On a pu constater cela dans le domaine de la santé, du développement des infrastructures entre autres. Cependant, il faut préciser qu’en ce qui concerne le désenclavement intérieur et extérieur, des résultats très encourageants ont été enregistrés depuis l’arrivée d’ATT au pouvoir. C’est cela qui explique d’ailleurs le grand engouement des populations de plusieurs localités de l’intérieur du pays pour ATT. Les logements sociaux et la construction de ponts et barrages sont également des composantes du succès d’ATT dans le cadre de la gouvernance.

QUELQUES PROUESSES D’ATT

Ainsi, ATT aura réussi là où ses prédécesseurs ont échoué, puisque certaines demandes sociales qui existent depuis pratiquement l’indépendance du Mali ont été prises en charge par le pouvoir ATT à la grande satisfaction des populations bénéficiaires. En effet, dans certains cas, on n’espérait plus qu’un pouvoir allait s’intéresser à ces problèmes, puisque la lutte pendant de nombreuses années pour faire aboutir ces demandes était toujours demeurée vaine. Ainsi, les populations de ces différentes localités qui ont été surprises par la disponibilité du président ATT à gérer leurs préoccupations essentielles qui étaient tantôt l’accès à l’eau potable, où la disponibilité d’infrastructures d’accès à ces différentes localités entre autres, sont acquises à la cause d’ATT et sont solidaires de lui pour les élections qui pointent à l’horizon.

Les exemples du genre sont nombreux et c’est ce qui conforte ATT dans sa position de candidat à sa propre succession. A cela, il faut ajouter les efforts remarquables dans le domaine des prises en charge en matière de santé maternelle et infantile. A ces efforts louables s’ajoutent l’accalmie observée sur le front scolaire ces dernières années qui sont des motifs pour des millions de Maliens de voter en faveur d’ATT, en espérant qu’il aura l’opportunité d’aller en profondeur dans ces actions en vue de mieux soulager les souffrances des populations, toutes sensibilités confondues. Cela d’autant plus qu’ATT, à la différence de son prédécesseur, s’est intéressé davantage au monde rural. C’est ce qui explique son engagement à travers la loi d’orientation agricole, la mécanisation de l’agriculture et la construction d’usines d’assemblage de tracteurs à Samanko et à Sikasso.
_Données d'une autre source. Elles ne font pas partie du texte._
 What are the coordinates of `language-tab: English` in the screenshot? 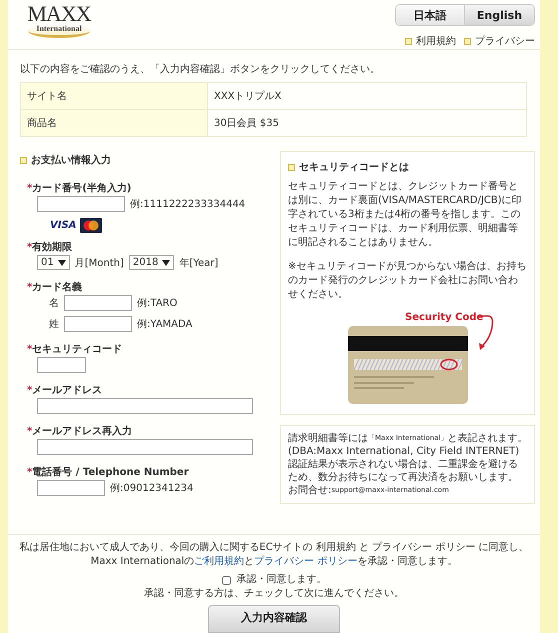 It's located at (500, 15).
LES LIMITES DES ADVERSAIRES D’ATT

Le débat politique est très utile en démocratie, surtout lorsqu’il est contradictoire, mais au Mali, nous n’avons pas assisté à de sérieux débats politiques ces dernières années si ce n’est à l’Assemblée Nationale. Avec les campagnes électorales, c’est plutôt la contestation de la gestion du pouvoir par ATT pendant son mandat qui prend fin que les autres candidats animent. Ils donnent souvent l’impression qu’ils étaient absents du Mali le long du mandat d’ATT.
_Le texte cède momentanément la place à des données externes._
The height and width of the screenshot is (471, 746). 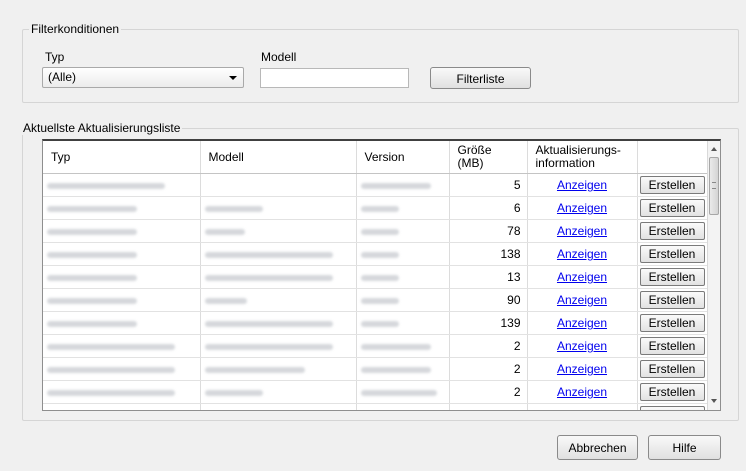 I want to click on type-select: (Alle), so click(x=143, y=78).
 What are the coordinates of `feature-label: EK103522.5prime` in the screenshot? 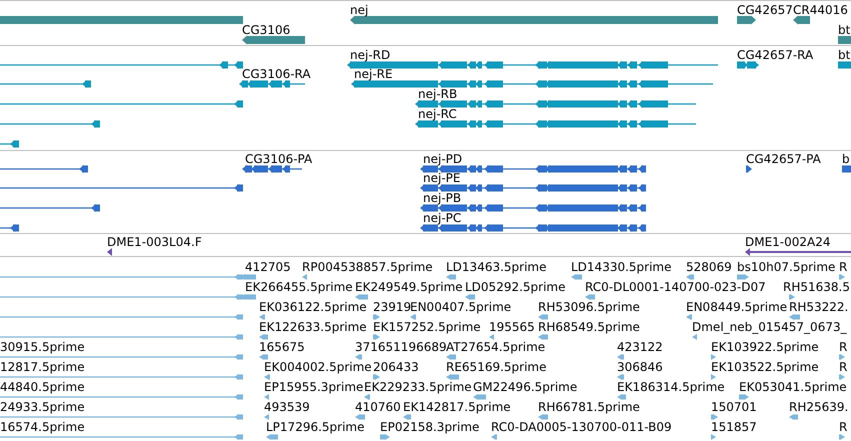 It's located at (765, 367).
En briguant la magistrature suprême, les arguments qu’ils avancent ne sont pas l’expression d’une révolution en terme de gouvernance tel qu’ils ont tendance à faire croire à l’opinion publique nationale. D’ailleurs, ils ne font que des déclarations d’intentions pour qui lit attentivement leurs projets pour le Mali. Ainsi, certains vous diront qu’ils développeront l’agriculture et les unités de transformation des produits locaux, réduiront les exportations de bétail sur pied, comme s’ils étaient des éleveurs ou avaient la possibilité de leur imposer cette mesure.
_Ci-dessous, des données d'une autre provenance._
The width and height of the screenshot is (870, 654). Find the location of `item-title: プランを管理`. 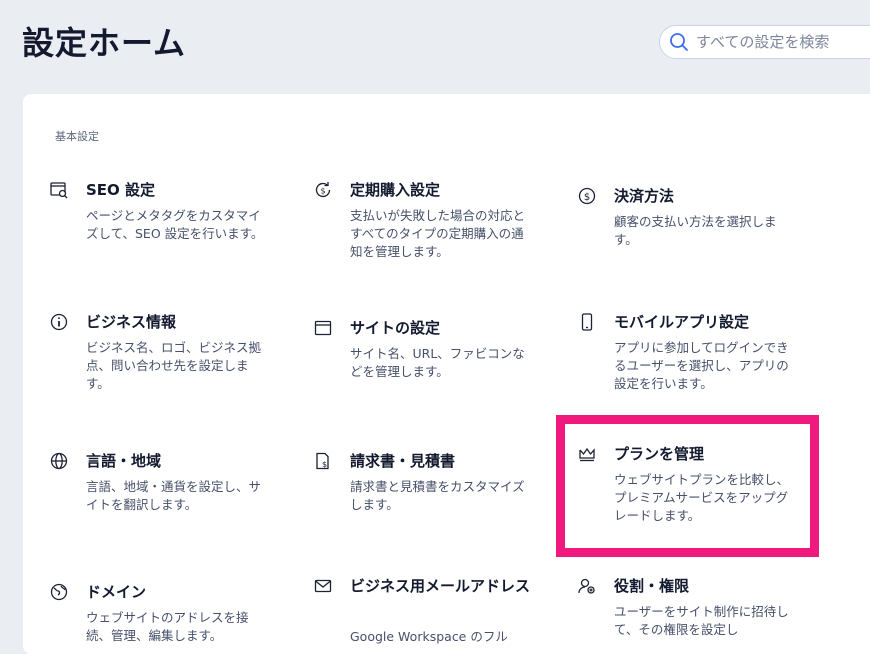

item-title: プランを管理 is located at coordinates (660, 454).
Pour d’autres, il y a lieu de mieux gérer les ressources publiques, en procédant à des augmentations de salaires. Il est question pour certains de tripler les salaires s’il vous plait. Plus de justice, d’équité, mieux réorganiser l’école malienne. Bref, il s’agit ni plus ni moins que de déclarations d’intentions. Tous les candidats ne sont pas certes concernés mais ceux du PARENA, du RPM, de la CDS et de Convergence 2007, qui ont eu à occuper des hautes fonctions de l’Etat pendant plusieurs années dans le Mali démocratique ne sont pas étrangers à la situation qui prévaut aujourd’hui dans tous ces domaines.

Ils ont montré leurs limites en matière de gouvernance. Et, malheureusement, pour les élections présidentielles de 2007, ils ne proposent rien de concret. Ainsi, partent-ils perdants à ces élections, c’est pourquoi ils ne cessent d’alimenter la contestation, mais pour atteindre en fin de compte quel résultat?